Иисус открыл форточку, просунул руку с медалькой в нее. Ветер колыхал маленький металлический кругляшок. Пальцы медленно разжались, последнее упоминание о том, где он был, заскакало по нагретому солнцем асфальту, оставаясь с каждой минутой все дальше и дальше от Иисуса.
Родной дом, родные стены, родная береза, родные лица. Вы снились два года. Просыпаясь, хотелось выть, что вы там, а я здесь. Иисус вернулся. Твердой походкой вошел в свой грязный барак. Все изменилось, и в то же время все осталось по-прежнему. Те же обои, заляпанные известью. Ремонт так и не был закончен. Те же захоженные полы, до земляного цвета. Скрипучий приемник надрывался голосом Кобзона, прославляя день победы. И все та же картина на кухне, резанувшая глаза. На груде грязных и рваных тряпок лежал человек, что то-пьяно бормоча.
Внезапно человек раскрыл широко глаза, непонимающе уставился на Иисуса.
- Кто ты? - испуганно вскакивая на ноги спросил он скороговоркой. С-ы-ы-ы-н-о-о-о-ок, - плачущим надтреснутым голосом протянул человек, вернулся,- запричитал он.
Как постарел его отец, какими страшными бороздами покрылось его лицо, синие круги, и все так же пьет. Сколько лет боролся с этим Иисус, сколько клятв он выслушал о том , что больше отец ни возьмет ни капли в рот. Все впустую.
Обнимая отца, Иисус совершенно ничего не чувствовал, ни радости возвращения, ни горести того, что ничего не изменилось, на него накатила апатия, безразличие и усталость. Он слишком долго не был дома, чтобы хоть что-то понять сейчас.
- Сынуля, а я как раз, только-только из магазина, - верещал восторженно отец, - дай, думаю, возьму бутылек, праздник чай, а тут такое!
- Эх, - слезы покатились по его грязным небритым щекам быстрее, видела бы мать тебя сейчас, какого сына я воспитал, - надрывался отец, одновременно раскупоривая водку и наливая в грязные граненые стаканы.

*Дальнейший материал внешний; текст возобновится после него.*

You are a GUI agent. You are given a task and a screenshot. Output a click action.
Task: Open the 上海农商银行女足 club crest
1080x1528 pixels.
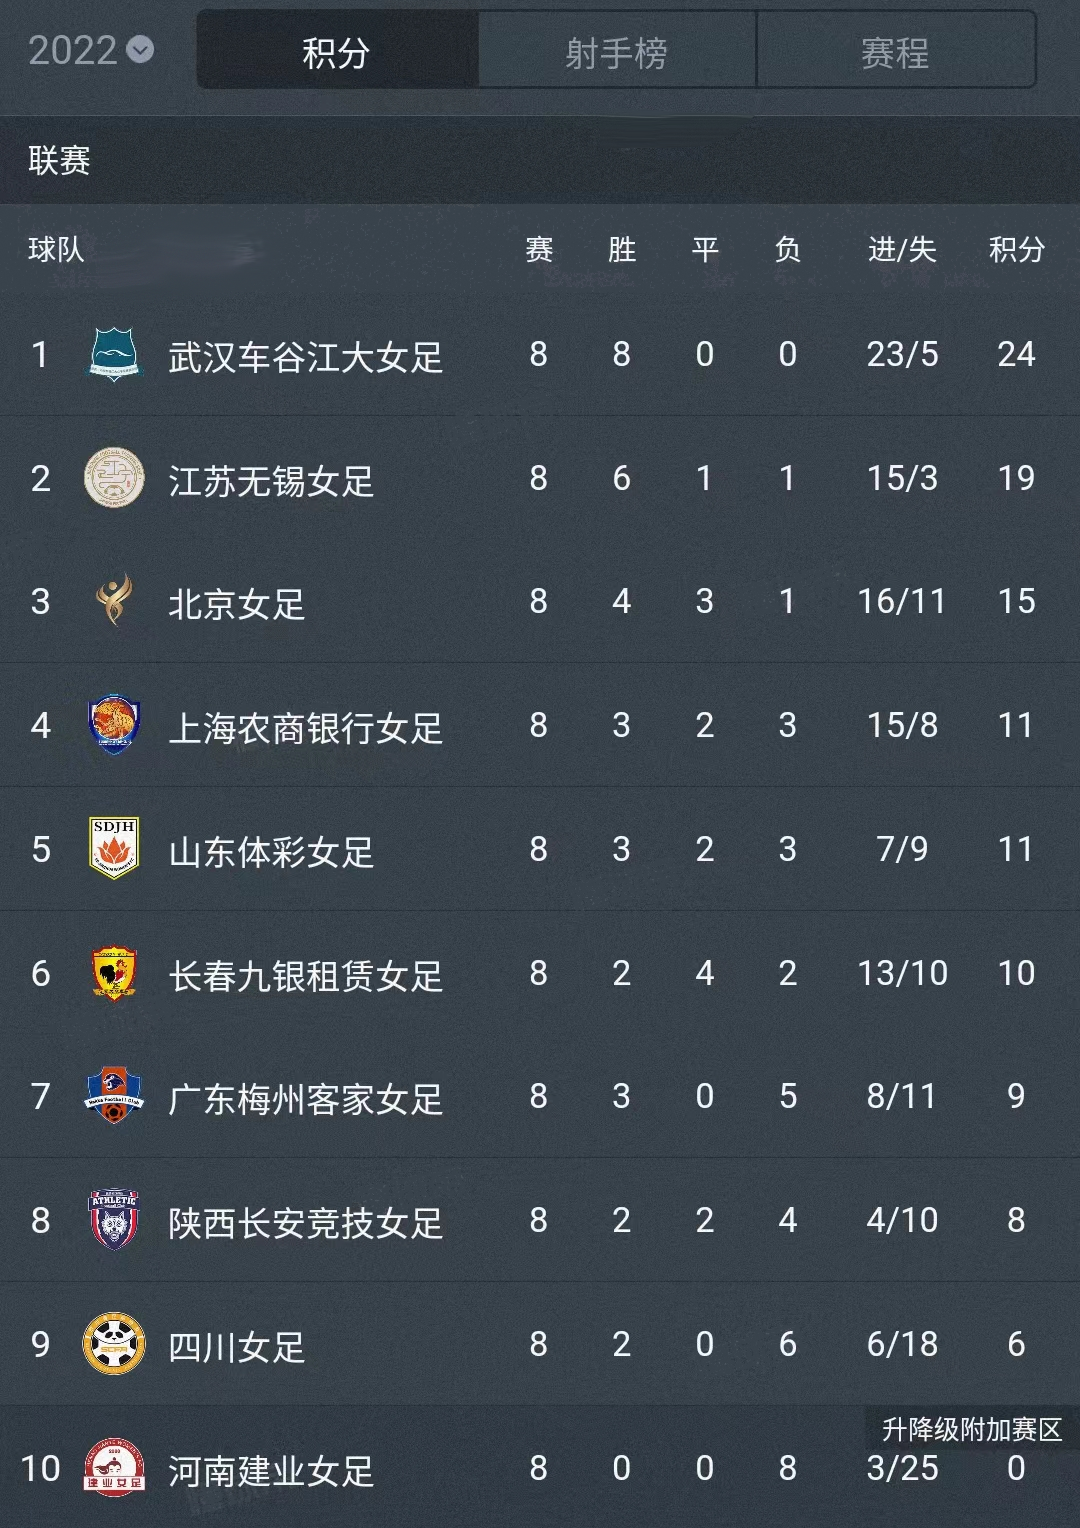coord(113,726)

- Ты, это, сынок, закусить-то нечем, - виновато стал оправдываться он Я, это, до пенсии-то, еще неделя, я вон у тети Клавы занял на пузырь-то, продолжал он, и почти весело закончил, - ну ведь как знал, что ты вернешься.
- Ну давай, сынуль, за возвращение, вон, хлеб бери, закусывай, больше нечем, - повторился он, и не дожидаясь Иисуса, опрокинул полный на две трети водкой стакан в ставшим наполовину беззубым рот.
Иисус, держа свой стакан, молча смотрел на плескающуюся в нем водку. Он еще ни разу в жизни не пил водку, тем более с отцом вместе. Быстрый хмель снова свалил отца ну кучу тряпья, а Иисус все сидел и смотрел, как бы примериваясь и никак не решаясь, выпить или отставить. Наконец, он решился и влил содержимое в себя. Горло обожгло, но почти не заметил этого, лишь сморщился от непривычного вкуса.
Повернувшись и взглянув в окно, увидел родную березку. Ту березку, которую однажды посадил под своим окном, с любовью выкопал ее на лесной опушке, принес к дому и посадил. Тогда учителя говорили, что каждый пионер должен посадить дерево и отчитаться за это дерево перед школьными учителями и своими товарищами. Минут пять он не отводил от нее взгляда, рассматривая уродливо опиленный ствол. Кто мог тогда предполагать, что это красивое дерево, вытянувшись, станет кому-то мешать, станет задевать своей кроной провода, и за это ей спилили крону. Станет ветвями загораживать окно. И за это ей опилили ветви. Иисус не мог знать этого, когда выкапывал молодое деревце от своих сестер и братьев. Ему тогда казалось, что он занимается очень нужным и полезным делом. Чем, как не благими намерениями мы порой прокладываем себе путь к собственным проклятиям. Он почувствовал себя деревом, по стволу которого уже карабкается кто-то с ножовкой в руке, что бы подравнять, укоротить, сделать так, как надо. Естественность присуща только дикой природе. Человек же в свою и в чужие жизни всегда вносит искусственность и театральность. Наконец, он отвел взгляд и вернулся в свою барачную кухню.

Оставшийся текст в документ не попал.